John Wills, Staff Reporter

April 22 is Earth Day, a holiday celebrated around the world to commemorate clean energy use and natural resources conservation amidst concerns of global climate change. Eastern is one institution striving to accomplish its clean energy goal.

The holiday was created in 1970 by a group of activists including Wisconsin Senator Gaylord Nelson, and was designed to fight the increasingly rapid deterioration of planet Earth’s resources after the January 1969 oil spill in Santa Barbara, California.

As a public university in Illinois, Eastern has prided itself in the past on its ability to contribute to the clean energy discussion. Eastern’s Renewable Energy Center was completed in 2011 as a landmark to Eastern’s commitment to providing clean energy for its students.

Eastern’s power is not primarily provided from this center, however. A majority of Eastern’s campus is powered by electricity generated from natural gas generated off-site.

Josh Reinhart, Eastern’s public relations coordinator, said that EIU purchases its electricity through a group operation that includes several other public universities, including ISU, WIU, SIUE, and SIUC. The ability for all the universities to go to bat together means lower prices and fewer expenditures for the campuses.

Electric services company Ameren provides the university transport for natural gas and electricity. This is the source for almost all power that runs through Eastern’s academic and residential buildings.

This is a progression from the power source Eastern used prior to 2012: coal. The transition was made to move away from the pollutants associated with coal power generation.

Eastern has made significant advancements on other conservational fronts, however.

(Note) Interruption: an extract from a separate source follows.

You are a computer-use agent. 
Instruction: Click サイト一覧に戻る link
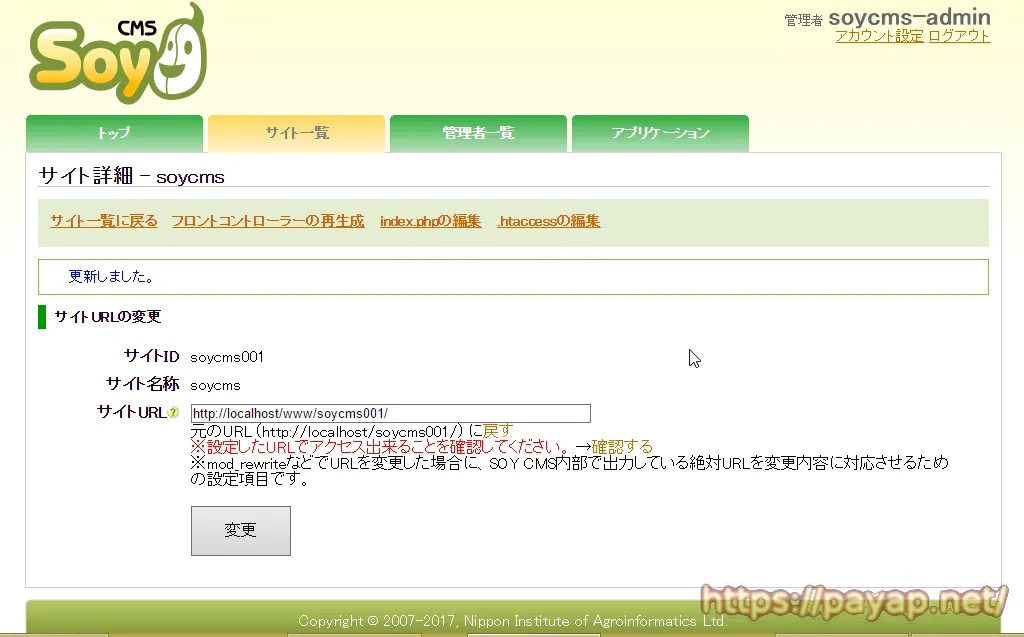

Eastern’s Facilities office has been diligent in changing out several parts of Eastern’s infrastructure, to ensure that the university uses the least amount of resources possible while running the University.

“Items like LED lighting conversions, water conservation, window replacements, steam production, and chilled water production and distribution were included in those projects,” Reinhart said. “The campus currently maintains the efficiencies gained through those various projects, allowing the University to benefit from associated reductions in utility costs.”

These reduced costs Reinhart mentioned do have a positive effect on the University’s plans for the future, according to a source who asked to remain anonymous.

The source said that reducing the energy costs on campus has allowed the University to consider possible expansion of clean energy efforts in the future, though no official plans have been made as of yet.

The source also said that there are talks about incorporating new technology inside the upcoming science building, which is slated to house the biochemistry, chemistry, and biological sciences departments. The building will, assuming all goes to plan, have expanded access to both solar and geothermal technologies.

While Eastern’s conservation and clean energy initiatives are a work in progress, the natural elements around campus have earned recognition for the university in the past. Eastern is a four-time winner of

the Arbor Day Foundation’s Tree Campus Higher Education recognition award, an accolade to commemorate Eastern’s dedication to plant life on campus.

“The Tree Campus Higher Education program honors colleges and universities for effective campus forest management and for engaging staff and students in conservation goals,” according to a press release on Eastern’s website.